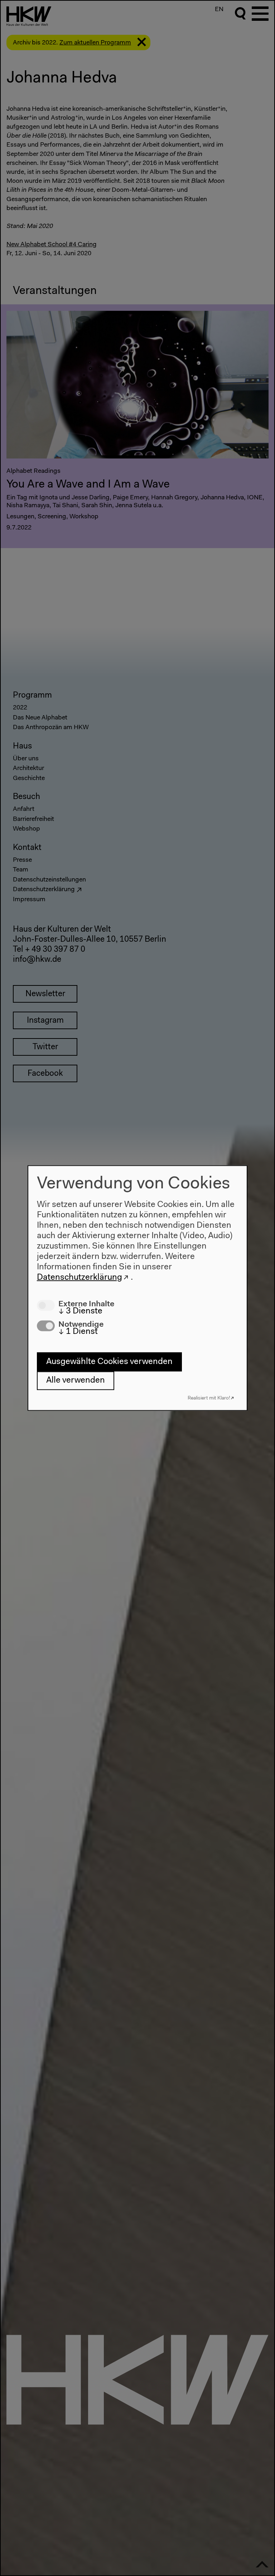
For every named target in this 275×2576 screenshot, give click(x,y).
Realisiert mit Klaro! (209, 1398)
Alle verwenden (75, 1380)
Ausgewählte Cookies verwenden (109, 1362)
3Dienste (80, 1311)
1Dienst (78, 1331)
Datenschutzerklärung (79, 1277)
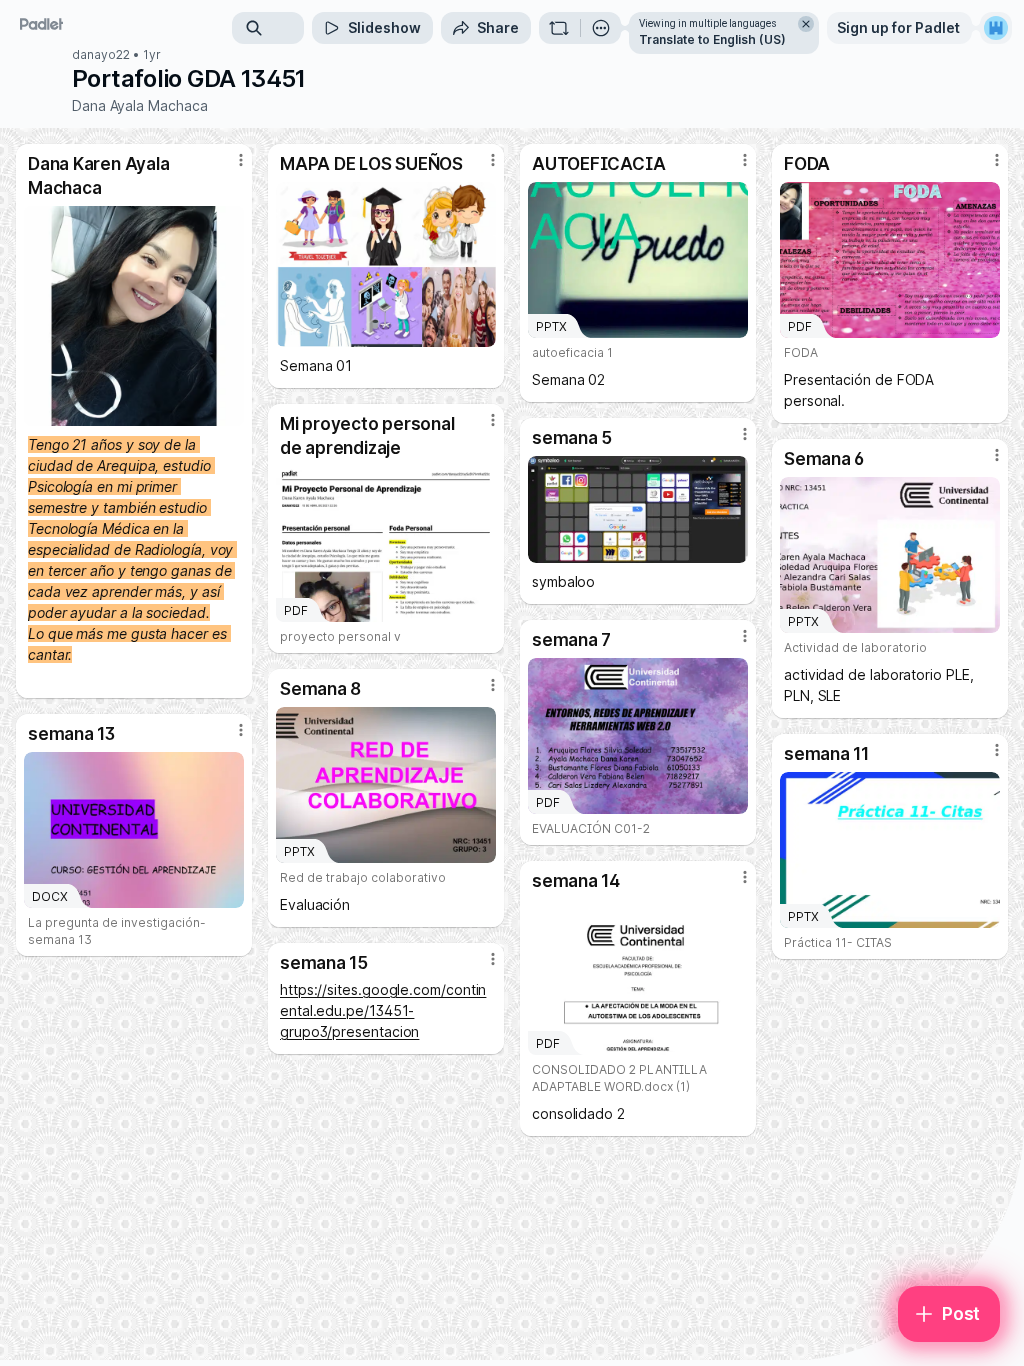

## [TASK]
Each line above that carries the string "verwenden" has to be returned.

## [TASK OUTPUT]
Alle verwenden (75, 1380)
Ausgewählte Cookies verwenden (109, 1362)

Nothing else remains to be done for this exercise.